_WHAT IS NEEDED:_ Copy exactly, beginning with the line holding "Uncheck the Diagram_1 checkbox" and ending with the final line of the data beneath this task; copy nothing else, and leave out every picture.

(RECORDS SUPPLIED begins)

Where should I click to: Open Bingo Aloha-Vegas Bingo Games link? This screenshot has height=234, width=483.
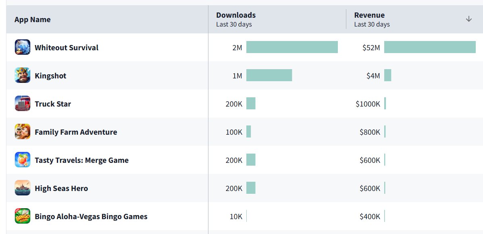click(x=91, y=216)
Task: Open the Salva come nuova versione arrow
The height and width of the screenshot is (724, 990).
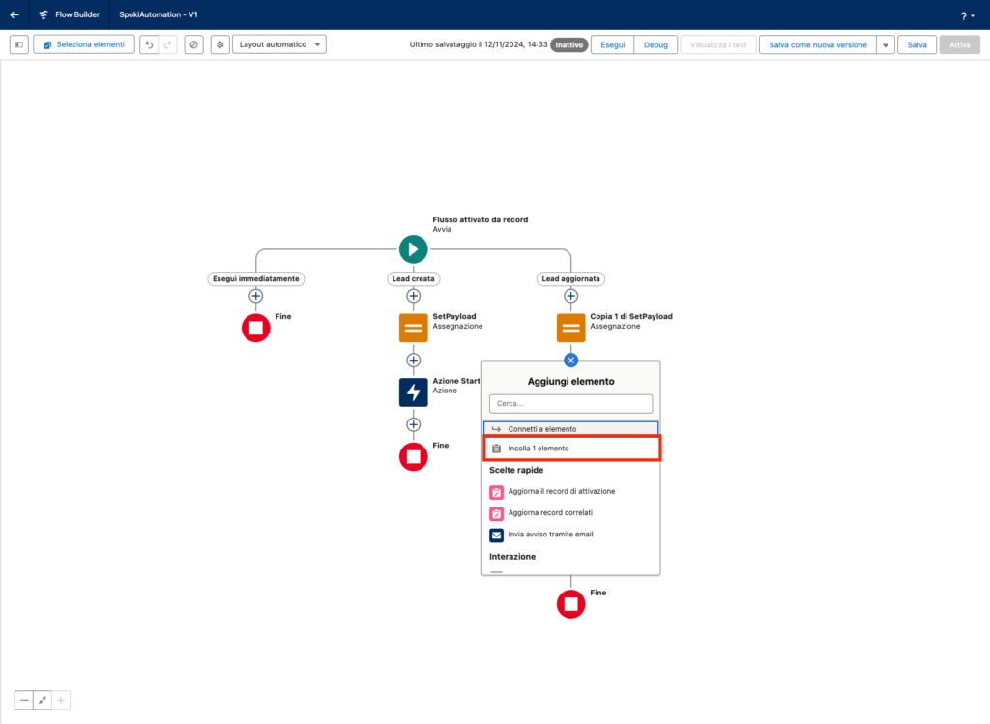Action: [885, 44]
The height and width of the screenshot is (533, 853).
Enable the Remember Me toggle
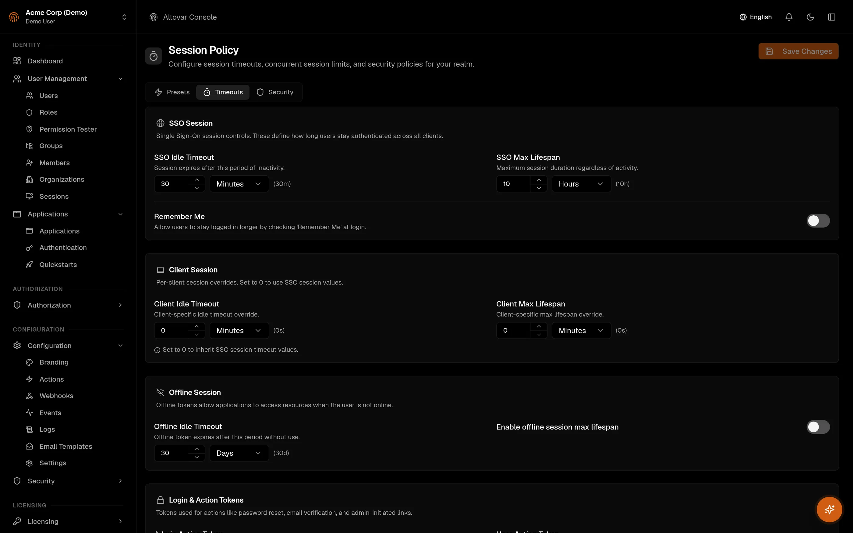(x=818, y=221)
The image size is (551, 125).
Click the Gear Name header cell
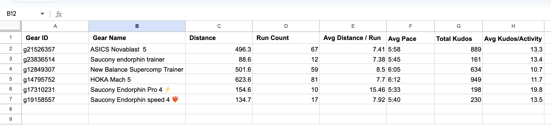coord(137,38)
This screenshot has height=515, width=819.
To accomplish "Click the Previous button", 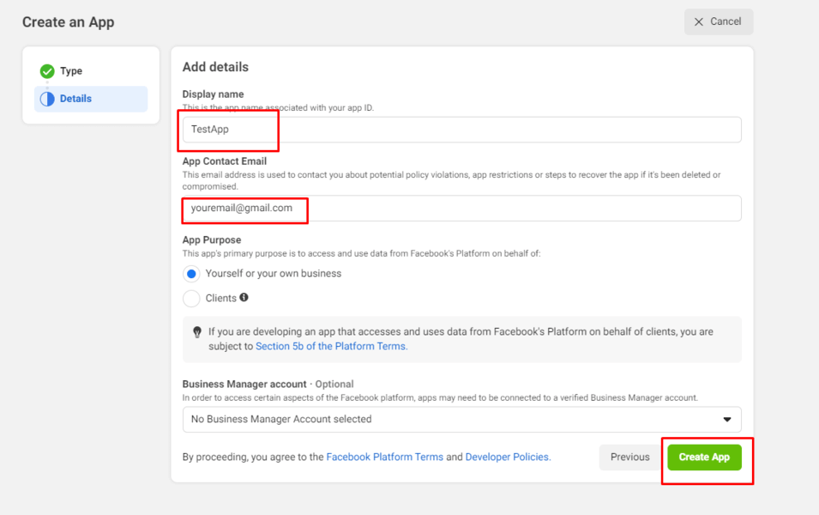I will click(629, 457).
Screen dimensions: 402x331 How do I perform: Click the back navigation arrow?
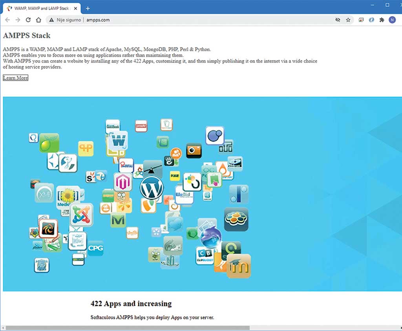point(7,20)
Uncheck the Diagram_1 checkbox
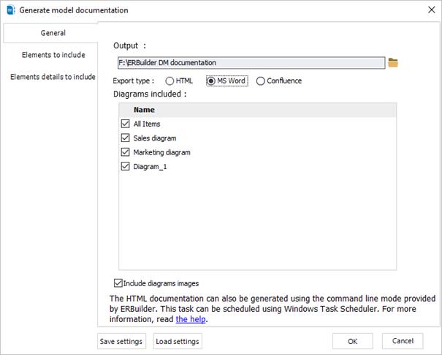 point(125,167)
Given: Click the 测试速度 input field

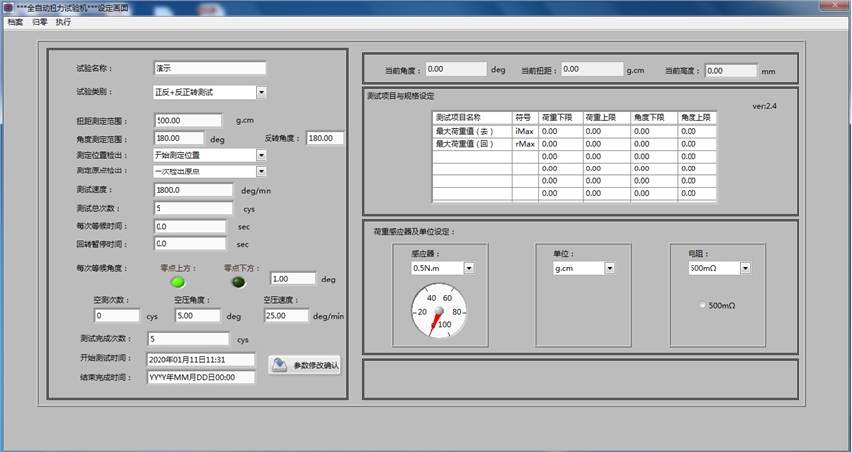Looking at the screenshot, I should pyautogui.click(x=194, y=190).
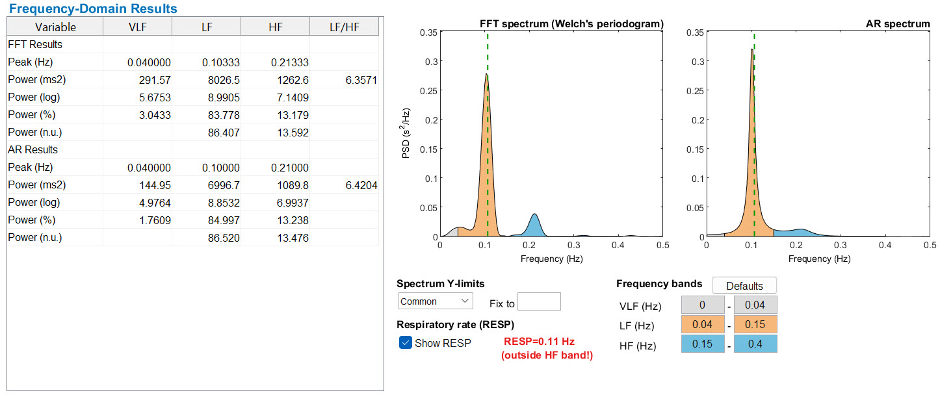
Task: Click the Defaults button for frequency bands
Action: (x=744, y=285)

(RECORDS SUPPLIED ends)

_EXPECTED ANSWER:_
Uncheck the Diagram_1 checkbox
 point(125,167)
Given: Click the 测试速度 input field

Looking at the screenshot, I should pyautogui.click(x=194, y=190).
Task: Click the Defaults button for frequency bands
Action: (x=744, y=285)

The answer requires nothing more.